PROMPT :: In the message about the personal names draft, reproduce word for word the portion that begins with "Re: Draft for" and ends with "generation name, etc)".

PROVIDED PASSAGE ::
[BEGIN]

Re: Draft for review: Personal names around the world

Hi all.

I found the W3C personal names draft via my activity in the G+ nymwars
(e.g. https://plus.google.com/103112149634414554669/posts/WAu688n8JgZ
and https://plus.google.com/103112149634414554669/posts/KGn5ezKLTC4).

I'm thinking of making a simple website that, given a single Unicode
string full name as input, outputs a best guess as to:
a) the country(ies) of origin, language(s), gender, etc cultural
properties of the name
b) a logical-segment breakdown of the name (e.g. given name,
patronymic, matronymic, generation name, etc)
c) the variant forms of the name (e.g. formal, familiar,
transliterated) for use in various situations like Mark Davis
described

This is much akin to the IBM commercial product
http://www-01.ibm.com/software/data/infosphere/global-name-recognition/
— basically, I see the desire of programmers to chop up names or get
them pre-chopped and would like to provide a model implementation that
does it nonstupidly.

[END]

SOURCE EXCERPT ::
[BEGIN]

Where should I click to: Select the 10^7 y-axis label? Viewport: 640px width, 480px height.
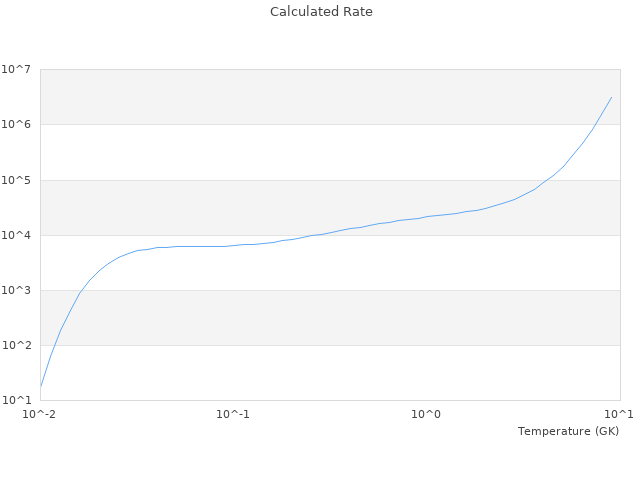tap(16, 70)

[END]

ANSWER FOR THIS EXERCISE ::
Re: Draft for review: Personal names around the world

Hi all.

I found the W3C personal names draft via my activity in the G+ nymwars
(e.g. https://plus.google.com/103112149634414554669/posts/WAu688n8JgZ
and https://plus.google.com/103112149634414554669/posts/KGn5ezKLTC4).

I'm thinking of making a simple website that, given a single Unicode
string full name as input, outputs a best guess as to:
a) the country(ies) of origin, language(s), gender, etc cultural
properties of the name
b) a logical-segment breakdown of the name (e.g. given name,
patronymic, matronymic, generation name, etc)